I had an experience today that made me wonder if I'm living my life the way I want to. It starts with a confession: we went to J-Dawgs. for the 3rd time this week. It's clear we have an addiction (J-Dawgs also as Dr. Pepper- it's like I get my 2 fixes every time I go. no good). But that's not what this is about.
So we're in J-Dawgs, we order and walk down the line like standard protocol and behind us was a family of 7. For those of you unfamiliar with J-Dawgs (I'm sad for you), you have to wait a little while for the hot dogs to cook and sometimes, they call things in the order of the hot dog type being cooked (beef or polish) and not the order you are in line. Casey got his dog first (polish) and usually mine would be next, but they did all the polish dogs next, which belonged to the family behind us.
So they go through about 4 polish dogs and a beef dog comes up, which is mine. However, the lady behind me (who was now next to me), turned and very sharply said, 'My order isn't finished. That isn't yours. I will finish my order'. I was very surprised by her mean response and told the poor guy at the counter that I'd wait until their order was finished at my seat (he looked so uncomfortable because he knew that was my hot dog too, but was just as intimidated of this woman as I was).
For whatever reason, this lady's actions really pissed me off. like seriously. I went over to Casey and fumed about her for a good 10 minutes. I hate being pushed around by people who think they are better, bigger and louder than me and this lady had all three going for her. She knew I wouldn't say anything because I'm a small girl who wouldn't say anything. This isn't the first time this has happened in my life and I think it comes with the territory of my personality- I don't like confrontation and it's easier just to let people be jerks than to start something and get it done my way. I really wanted to go up to the lady while she was seated and tell her that I know that blasted hot dog was mine and that she was wrong to push me around, but I didn't.
And that's why I'm writing. Should I have approached that lady and told her she was wrong? or was it better to leave it as it was? Like I said, I hate being pushed around and I hate it when people don't respect me because they think they're better than I am and undeserving of their respect. But then I wonder if telling this lady that she was completely rude and a beezy would do anything because she wouldn't listen to me anyways and I would just be stooping to her level (and then another part of me laughs because this is all about a hot dog... but it is a J-Dawg, which is clearly superior to the average hot dog).
Obviously there are times in life when you need to be assertive and need to tell people what's up, but where's the line between letting people be push-overs and keeping your self-respect? It just made me wonder if I should be more assertive instead of passive and fuming about it later in private. I mean, anyone who knows me knows I'm a very expressive person, but when push comes to shove, I frequently back down, don't say what I'm really thinking and let the other person throw the stones. It's like I don't know how to find a balance. With J-Dawg Beezy, maybe I should have approached her later and just told her firmly that she was wrong and rude to me, and left it at that. But who knows what kinds of problems that could have caused.
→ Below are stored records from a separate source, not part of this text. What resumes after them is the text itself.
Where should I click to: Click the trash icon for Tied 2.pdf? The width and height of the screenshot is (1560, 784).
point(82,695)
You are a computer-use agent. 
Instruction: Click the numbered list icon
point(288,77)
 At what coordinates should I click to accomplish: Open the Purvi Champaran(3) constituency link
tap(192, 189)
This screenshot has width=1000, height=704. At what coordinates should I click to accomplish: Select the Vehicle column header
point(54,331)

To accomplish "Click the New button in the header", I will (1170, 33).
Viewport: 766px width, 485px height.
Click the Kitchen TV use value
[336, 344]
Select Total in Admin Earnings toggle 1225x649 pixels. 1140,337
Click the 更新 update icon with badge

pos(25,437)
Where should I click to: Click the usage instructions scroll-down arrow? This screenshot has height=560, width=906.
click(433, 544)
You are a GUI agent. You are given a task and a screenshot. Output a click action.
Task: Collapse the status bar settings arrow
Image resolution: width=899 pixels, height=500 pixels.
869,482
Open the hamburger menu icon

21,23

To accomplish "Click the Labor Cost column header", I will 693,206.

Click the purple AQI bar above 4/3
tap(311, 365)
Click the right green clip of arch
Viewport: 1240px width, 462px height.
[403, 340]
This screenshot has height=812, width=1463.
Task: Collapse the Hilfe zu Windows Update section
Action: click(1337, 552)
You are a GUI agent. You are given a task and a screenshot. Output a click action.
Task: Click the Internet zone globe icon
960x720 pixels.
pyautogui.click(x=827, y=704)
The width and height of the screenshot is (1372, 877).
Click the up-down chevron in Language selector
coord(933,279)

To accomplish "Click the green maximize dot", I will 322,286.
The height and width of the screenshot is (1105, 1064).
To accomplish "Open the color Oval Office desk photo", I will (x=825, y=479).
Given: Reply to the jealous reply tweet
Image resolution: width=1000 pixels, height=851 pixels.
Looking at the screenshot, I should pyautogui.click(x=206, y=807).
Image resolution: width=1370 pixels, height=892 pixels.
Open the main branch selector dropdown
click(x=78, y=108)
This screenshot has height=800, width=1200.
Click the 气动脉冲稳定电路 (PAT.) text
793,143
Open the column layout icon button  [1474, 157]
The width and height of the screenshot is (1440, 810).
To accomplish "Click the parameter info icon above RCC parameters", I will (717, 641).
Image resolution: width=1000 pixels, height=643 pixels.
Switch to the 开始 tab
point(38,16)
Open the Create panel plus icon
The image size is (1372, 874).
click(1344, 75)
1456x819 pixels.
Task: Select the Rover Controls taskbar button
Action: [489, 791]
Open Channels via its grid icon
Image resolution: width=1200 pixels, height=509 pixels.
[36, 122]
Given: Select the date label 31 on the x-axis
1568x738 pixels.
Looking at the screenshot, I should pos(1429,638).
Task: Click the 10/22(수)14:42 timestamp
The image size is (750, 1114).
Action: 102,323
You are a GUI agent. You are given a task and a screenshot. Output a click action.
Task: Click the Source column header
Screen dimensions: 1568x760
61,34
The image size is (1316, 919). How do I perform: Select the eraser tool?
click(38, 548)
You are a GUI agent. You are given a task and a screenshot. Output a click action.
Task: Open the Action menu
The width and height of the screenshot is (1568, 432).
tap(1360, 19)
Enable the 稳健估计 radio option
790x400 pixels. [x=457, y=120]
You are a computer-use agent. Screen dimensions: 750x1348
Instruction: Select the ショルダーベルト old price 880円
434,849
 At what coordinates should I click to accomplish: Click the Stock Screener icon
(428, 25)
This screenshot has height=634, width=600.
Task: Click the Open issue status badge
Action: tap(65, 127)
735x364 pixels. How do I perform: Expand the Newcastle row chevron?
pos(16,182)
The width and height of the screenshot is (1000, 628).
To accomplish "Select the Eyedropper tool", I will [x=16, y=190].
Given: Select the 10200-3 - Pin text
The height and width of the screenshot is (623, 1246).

I don't know- the point is I don't want to be trampled anymore, but I don't want to trample. I just need to find the balance.
in happier news, we went over to Ben and Alex's tonight and had lots of fun eating pizza, playing 'Battle of the Sexes', which I swear was rigged, and watching Youtube videos. I also spent a good portion of it coveting their dog, Mocha, and laughing with good friends. We had an excellent time and I'm excited for the next time we all get to hang out.
Our fish, Jaws, hasn't eaten in 2 days and I can't tell if he doesn't like his food (I can't say I blame him...) or if he's just adapting to a new environment. It's freaking me out either way and I wish he would stop it. Why can't he eat like the fish on my blog, dangit.
My best friend, Mary, is engaged and I'm so happy for her!!!! I get to go home for the wedding in July and it's going to be a blast. and hopefully they'll come live by us in the fall.
Still no job, which is kind of stressing me out, but I've just got to put my head down and power through. and pray a ton and apply for everything I can.